You are currently viewing the printable version of this article, to return to the normal page, please click here.

Would-be nun offered plea deal in infant’s death in D.C.

- The Washington Times - Wednesday, October 23, 2013

A Samoan woman accused of suffocating her newborn in the Northeast D.C. convent where she was studying to become a nun was offered a plea deal Wednesday.

Under the agreement prosecutors offered during a hearing in D.C. Superior Court, 26-year-old Sosefina Amoa would plead to the lesser charge of voluntary manslaughter rather than first-degree murder. A preliminary hearing in the case was waived while Ms. Amoa and the public defender representing her consider the deal.

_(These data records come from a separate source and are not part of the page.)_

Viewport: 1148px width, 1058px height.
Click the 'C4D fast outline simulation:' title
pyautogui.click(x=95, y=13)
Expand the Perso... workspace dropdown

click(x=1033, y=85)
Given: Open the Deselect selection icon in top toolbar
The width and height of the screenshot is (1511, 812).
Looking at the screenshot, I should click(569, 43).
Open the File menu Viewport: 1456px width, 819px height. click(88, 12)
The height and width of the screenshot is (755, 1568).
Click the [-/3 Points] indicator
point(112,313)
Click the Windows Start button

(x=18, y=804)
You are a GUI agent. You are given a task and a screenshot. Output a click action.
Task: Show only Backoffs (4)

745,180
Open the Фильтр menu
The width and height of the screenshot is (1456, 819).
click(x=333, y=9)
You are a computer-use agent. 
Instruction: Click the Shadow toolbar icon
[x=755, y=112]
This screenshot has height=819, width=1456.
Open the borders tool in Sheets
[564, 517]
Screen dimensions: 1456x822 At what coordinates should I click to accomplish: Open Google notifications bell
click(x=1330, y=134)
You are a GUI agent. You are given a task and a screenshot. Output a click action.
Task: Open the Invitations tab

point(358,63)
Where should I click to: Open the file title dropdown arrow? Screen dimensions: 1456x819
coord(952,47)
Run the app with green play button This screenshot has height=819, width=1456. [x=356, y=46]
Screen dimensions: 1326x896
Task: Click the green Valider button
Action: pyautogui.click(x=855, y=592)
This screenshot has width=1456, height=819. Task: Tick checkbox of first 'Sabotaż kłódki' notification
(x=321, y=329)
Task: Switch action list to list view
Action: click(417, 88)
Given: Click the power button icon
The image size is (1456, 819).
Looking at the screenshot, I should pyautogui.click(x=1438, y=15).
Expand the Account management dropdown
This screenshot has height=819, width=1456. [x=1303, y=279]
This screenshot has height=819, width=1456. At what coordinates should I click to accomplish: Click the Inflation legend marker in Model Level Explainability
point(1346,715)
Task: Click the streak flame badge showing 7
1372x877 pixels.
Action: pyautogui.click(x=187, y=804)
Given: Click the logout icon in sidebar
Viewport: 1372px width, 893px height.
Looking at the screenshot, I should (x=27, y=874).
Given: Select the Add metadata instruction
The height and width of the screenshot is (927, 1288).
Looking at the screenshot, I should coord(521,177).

A manslaughter charge is punishable by up to 30 years in prison, and a first-degree murder charge carries a penalty of no less than 30 years and up to life in prison, according to D.C. law.

Ms. Amoa was arrested last week after she gave birth to a boy she named Joseph at the Little Sisters of the Poor convent, then suffocated him inside her convent room, police said.

The woman arrived in the District on Oct. 5 from her home in the Pacific island nation. She came to the convent to study to be a nun and told authorities that she did not know she was pregnant when she went into labor Oct. 10.

Small in stature, Ms. Amoa wore a blue jumpsuit and shackles and dabbed her eyes with a tissue at times during the hearing. She listened to the courtroom discussions as they were translated by an off-site Samoan-language interpreter, whose voice cracked through the courtroom speakers as she spoke.

"It is clear by killing her own child that there is something wrong with this woman," assistant U.S. Attorney Cynthia Wright said, as she argued for Ms. Amoa's continued detention without bond. She added that witnesses did not believe Ms. Amoa when she claimed not to realize she was pregnant.

Ms. Amoa's public defender, Judith Pipe, noted that none of the witnesses interviewed realized Ms. Amoa was pregnant when she arrived at the convent.

Judge Robert E. Morin ordered Ms. Amoa to continue to be held without bond at the D.C. Jail while awaiting her next hearing Nov. 21. In the days after her arrest, Ms. Amoa was hospitalized briefly and was placed under suicide watch.

Several associates of the Little Sisters of the Poor attended the hearing but declined to comment afterward.